All of Me

January 28, 2012 6 Min Read

Review by: Fusion3600

Plot: What’s it about?

Edwina Cutwaters (Lily Tomlin) has been a wealthy woman throughout her life, but she has not had a good life and as such, she desires a second chance at life. As her final moments dwindle down, she decides to allow a Tibetan priest to transfer her soul into a younger and healthier woman, Terry Hoskins (Victoria Tennant). The woman’s soul will attain the highest point of awareness and Edwina will have her new chance, seems like a perfect trade off in both cases. But when it comes time to enact the exchange, things don’t go as planned and Edwina’s soul ends up inside Roger Cobb (Steve Martin). Cobb is a lawyer who isn’t the type of person Edwina cares for and as you can imagine, sharing the same body will not be easy for them. Edwina controls one side of Cobb’s frame and he controls the other side, which makes for an interesting situation. It seems as though the priest can still make the correct transport for her soul, but can these two stand each other until then?

We all have those certain actors & directors that we follow and no matter what, we always check out their movies. In this case, I was drawn to this movie by the presence of Steve Martin and I expected a good performance and a humorous overall movie. I’d never seen this movie and that is odd, since I have passed it so many times at the rental agents and stores. But enough was enough and the time had come to check this out, which turned out to be a good idea. Martin gives a terrific performance and the laughs come strong and steady. Not always in a laugh out loud fashion, but this one is still packed with a lot of effective humor. The writing is excellent and these actors make sure it comes across well here, never slipping too much. The humor is a blend of screwball antics, visual gags, and dialogue driven jokes, which seems to be a nice selection and well balanced. If you’re a fan of Steve Martin, then this is a movie you will want to look into.

In this film, the main spotlight is shared between Steve Martin and Lily Tomlin, both of whom are terrific comedic performers. Martin shines in this film and gives one of his better turns from this time, which is a real compliment.

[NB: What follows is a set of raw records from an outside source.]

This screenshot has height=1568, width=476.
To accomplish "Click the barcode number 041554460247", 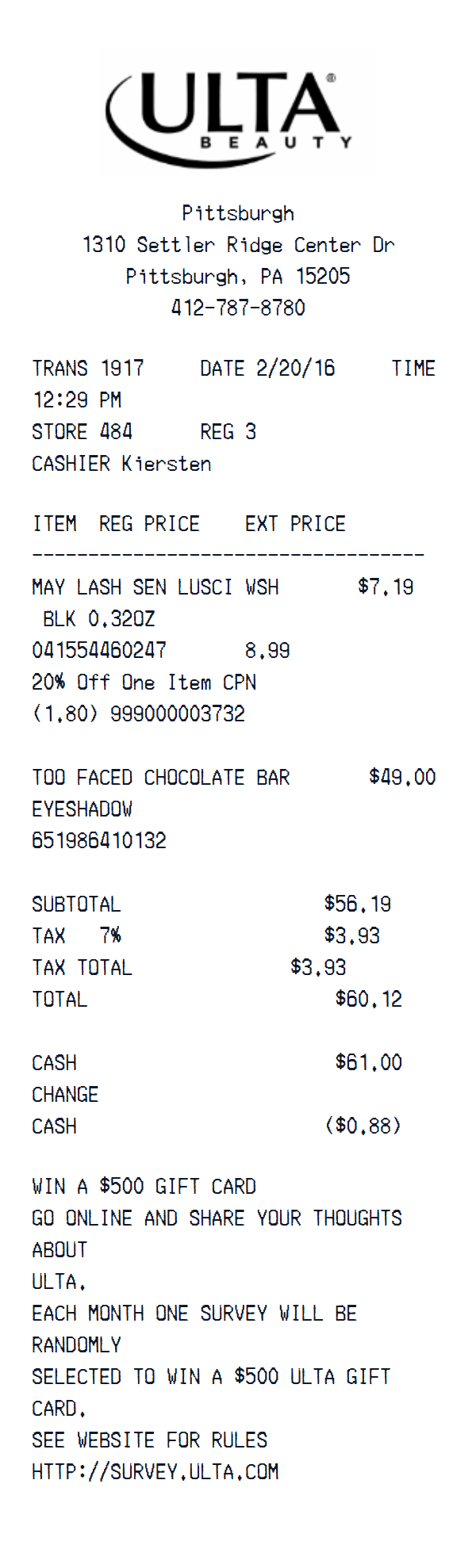I will 99,651.
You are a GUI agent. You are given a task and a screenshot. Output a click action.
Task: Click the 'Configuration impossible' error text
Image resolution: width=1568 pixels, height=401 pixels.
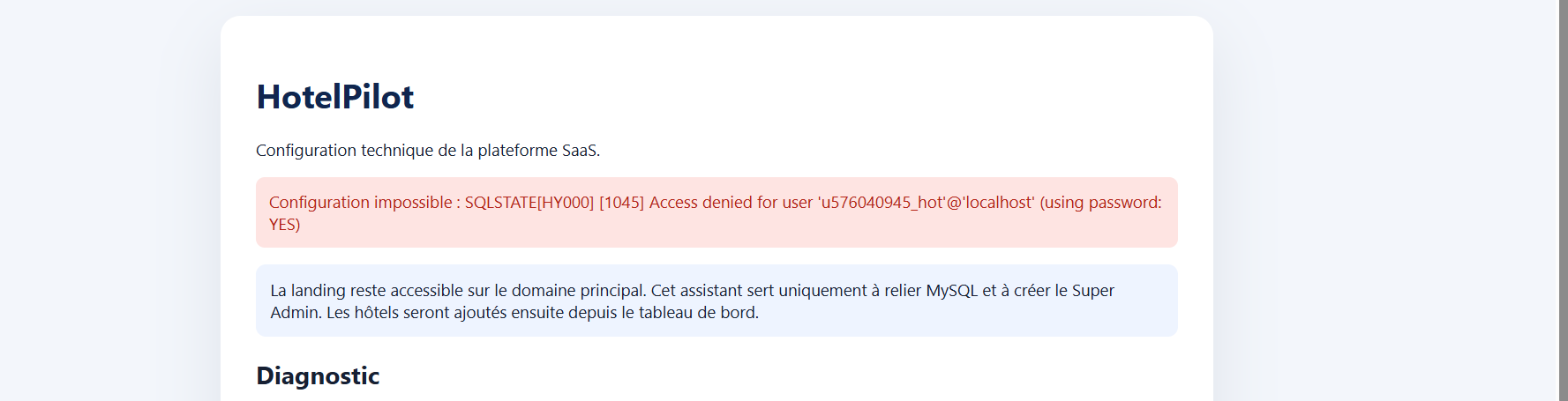point(360,203)
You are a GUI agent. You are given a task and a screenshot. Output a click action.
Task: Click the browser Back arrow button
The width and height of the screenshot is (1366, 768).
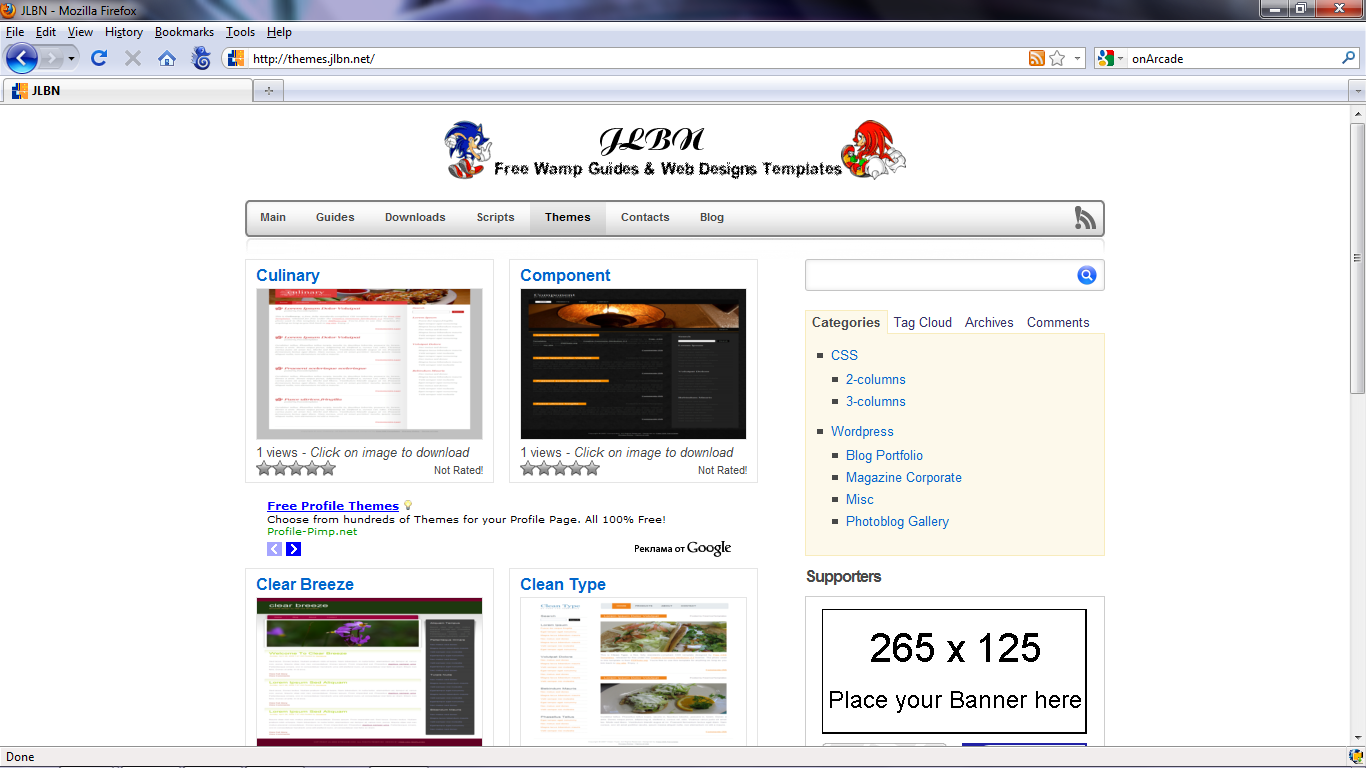[x=22, y=58]
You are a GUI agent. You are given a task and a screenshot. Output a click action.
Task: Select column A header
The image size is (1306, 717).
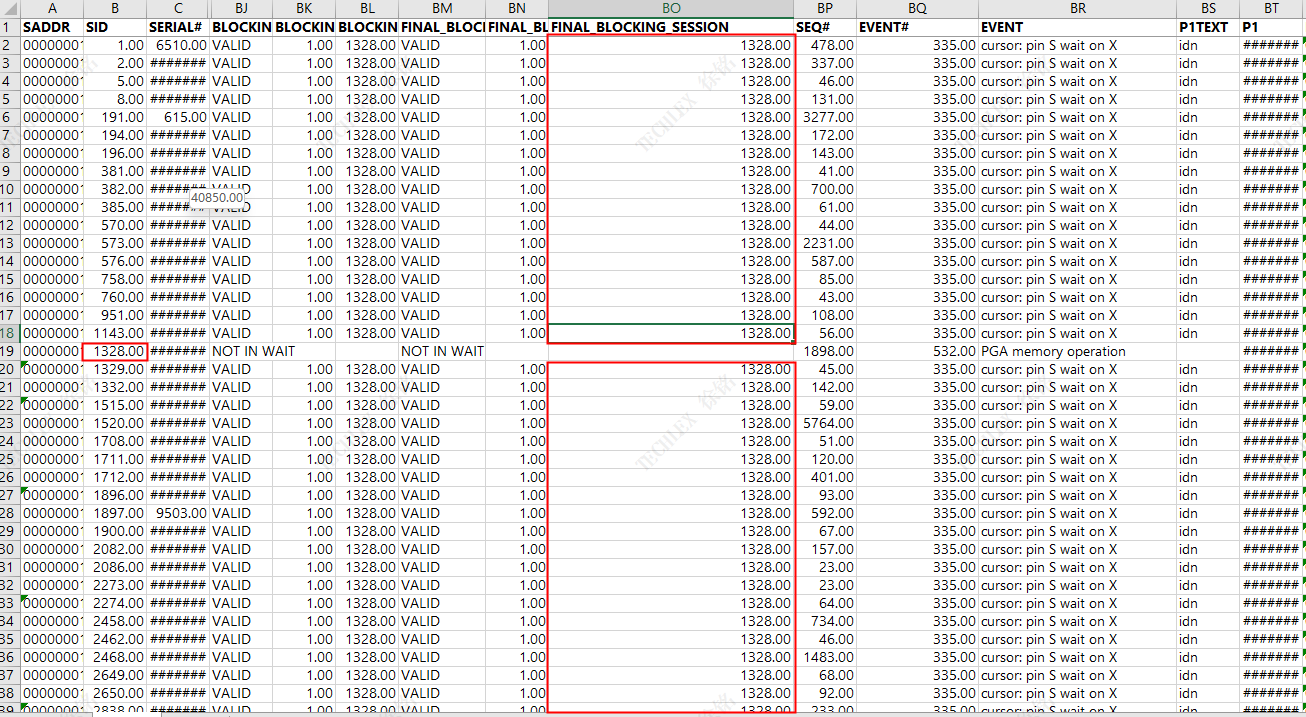(52, 8)
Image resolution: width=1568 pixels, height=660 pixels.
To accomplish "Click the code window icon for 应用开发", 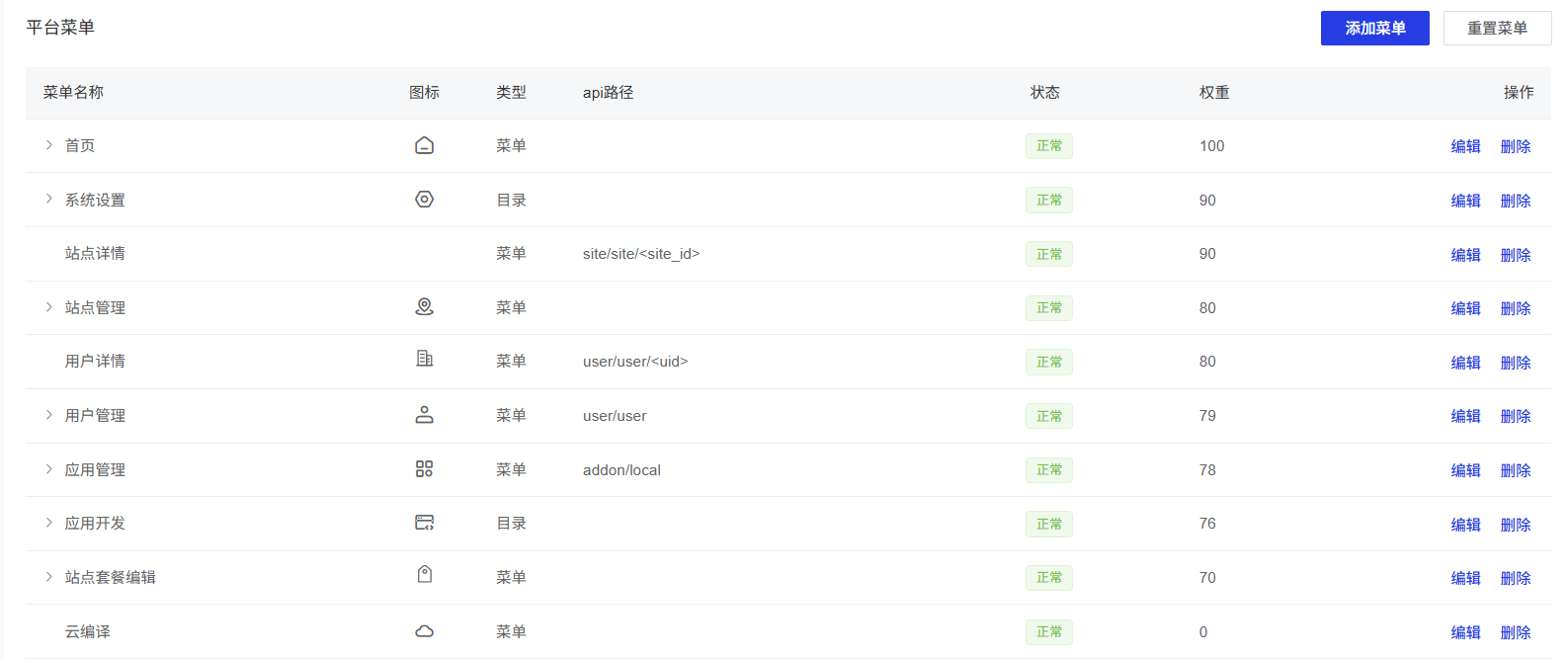I will [424, 523].
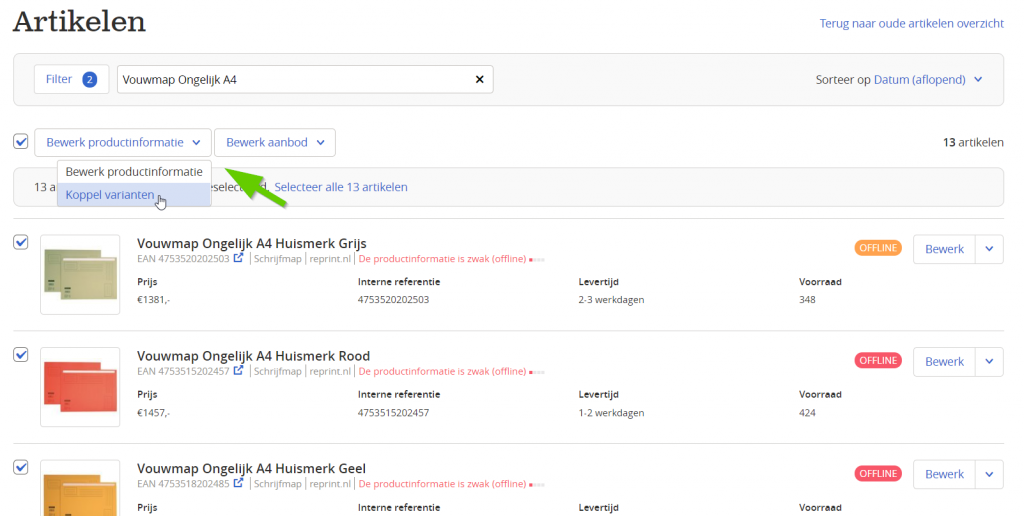This screenshot has height=516, width=1024.
Task: Click the orange OFFLINE badge for Grijs
Action: (x=878, y=248)
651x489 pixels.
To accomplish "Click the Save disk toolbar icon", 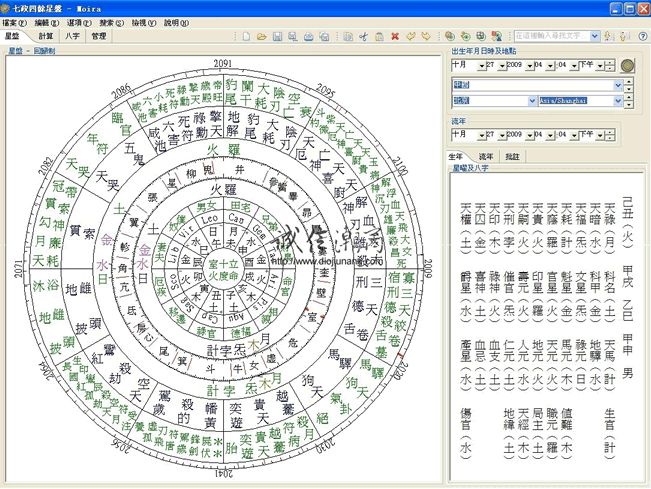I will pos(278,36).
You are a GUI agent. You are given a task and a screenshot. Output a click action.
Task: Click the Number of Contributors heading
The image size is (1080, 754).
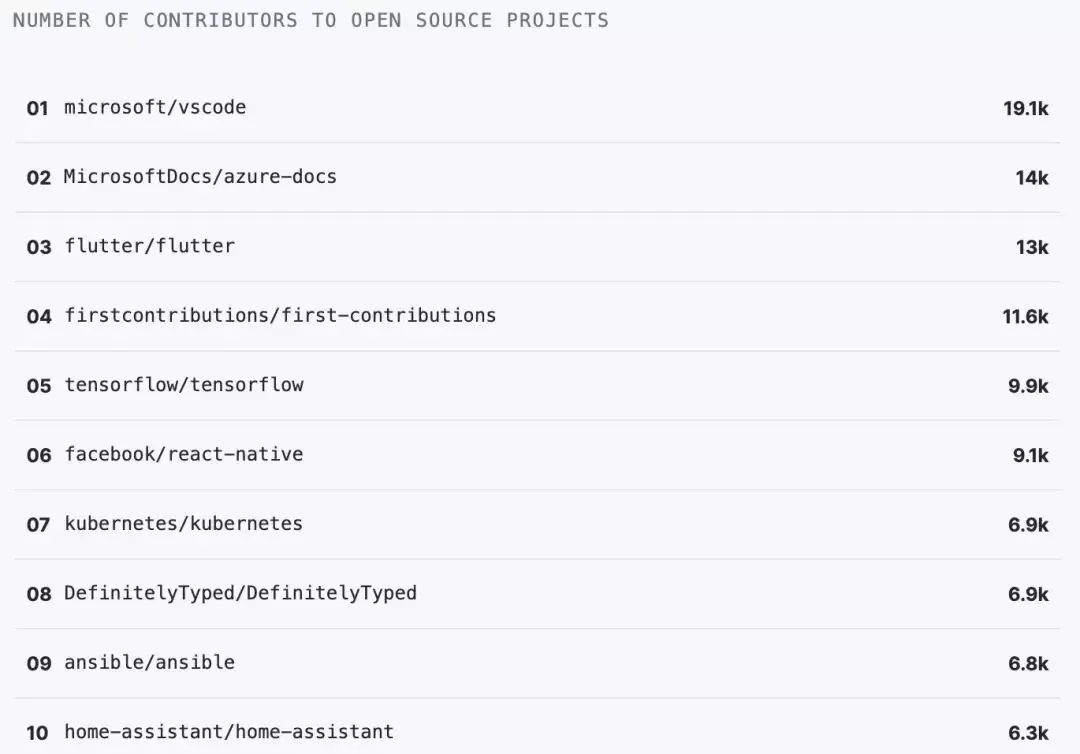coord(310,21)
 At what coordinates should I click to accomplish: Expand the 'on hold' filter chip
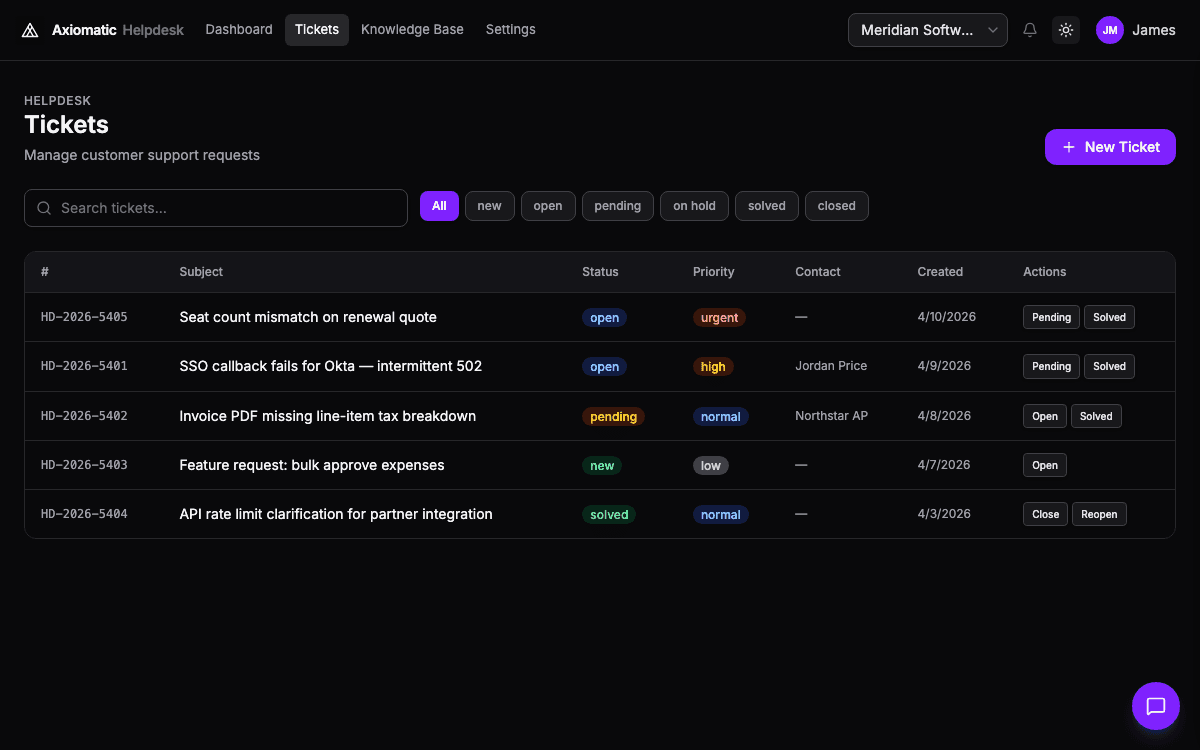(694, 206)
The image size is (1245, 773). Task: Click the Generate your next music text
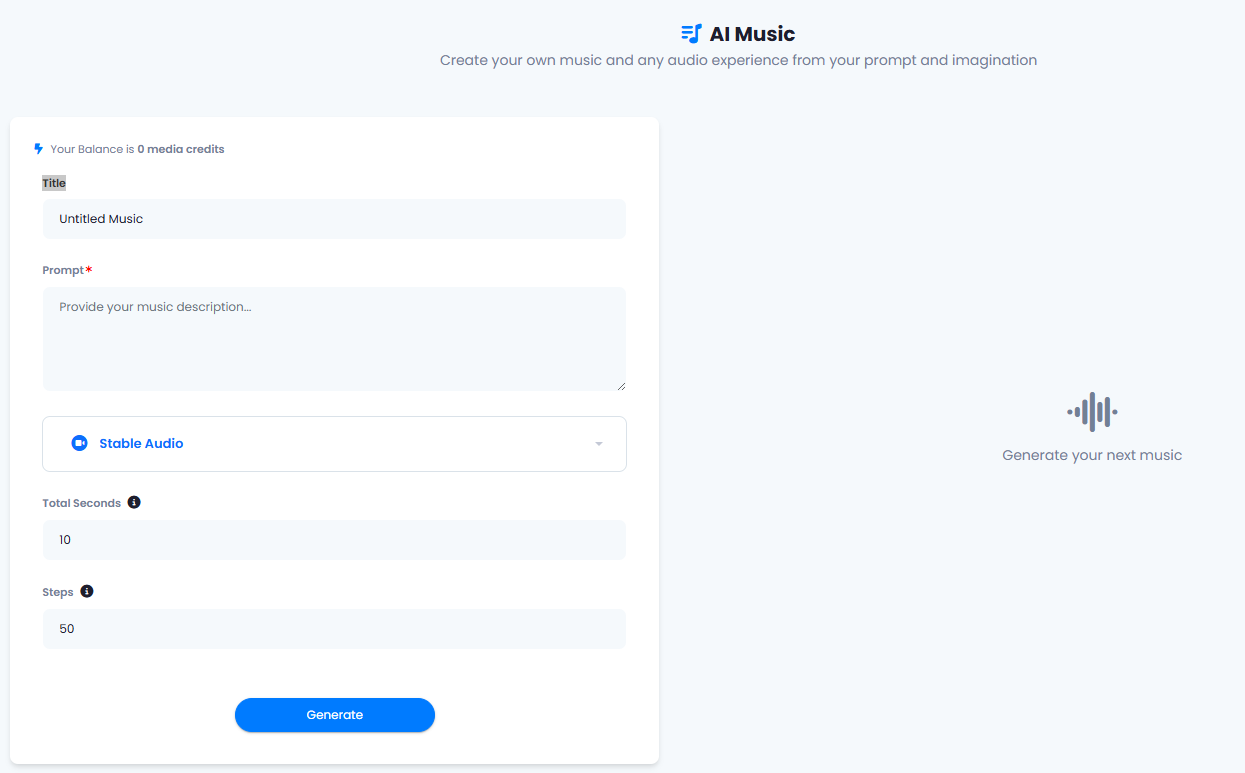point(1092,455)
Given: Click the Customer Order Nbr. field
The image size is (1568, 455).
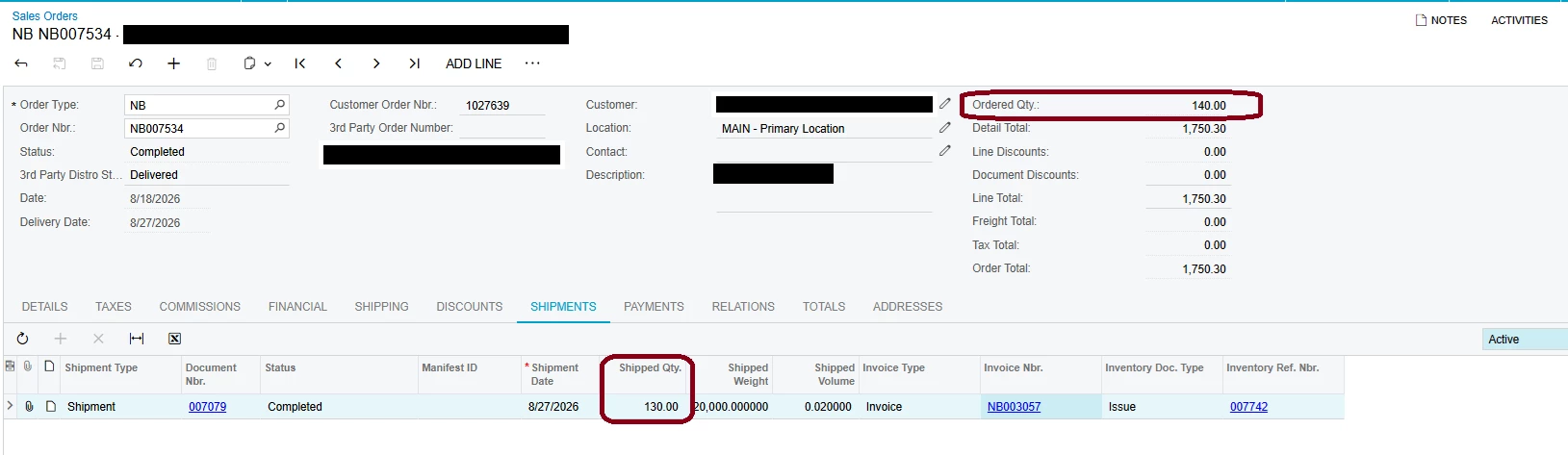Looking at the screenshot, I should click(x=502, y=105).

As always, Martin is able to give his character a real texture and given some of his unique traits here, that is impressive. His work never seems like a cartoonish style, which means the character seems realistic and the humor is more effective. Martin is a true master of comedic acting and that is more than evident here. Other films that feature Martin include The Jerk, Bowfinger, Dirty Rotten Scoundrels, Parenthood, and Little Shop Of Horrors. Tomlin (Tea With Mussolini, Short Cuts) hasn’t been seen much of late, but she has also proved her skills as a gifted performer. The two are more than solid as single talents, but here they combine their skills to create some excellent chemistry and without that, this film would be a disaster. The cast also includes Madolyn Smith-Osborne (Funny Farm, Urban Cowboy), Richard Libertini (Fletch, Deal Of The Century), and Victoria Tennant (L.A. Story, Horror Planet).

Video: How does it look?

All Of Me is presented in a full frame transfer, which is an open matte version of the original 1.85:1 aspect ratio. This is a rough transfer, but in the end it is better than previous editions and that counts for something. The print shows frequent dirt & debris, as well as scratches and that forces me to knock down the score somewhat. The colors seem a little faded on the whole, though flesh tones look warm and natural. Contrast is a little on the light side, but detail is clear and not overexposed. This looks sharper than the VHS counterpart, but I think Trimark should clean this one up and reissue this title with a better treatment.

Audio: How does it sound?

This disc uses a stereo mix and while not as dynamic as a true surround track, this one handles all the audio thrown in with no problems. I would have liked the music to sound a little richer, but it still comes across in clear form and with no distortion. The sound effects are background noise on the whole, so the lack of surround use isn’t missed in the least. The dialogue is what counts and it sounds excellent, no issues at all to report on. This disc also includes subtitles in English, Spanish, and French.

Supplements: What are the extras?

This includes some talent files and the film’s theatrical trailer. As always, Trimark has also stuffed on some bonus trailers for other titles.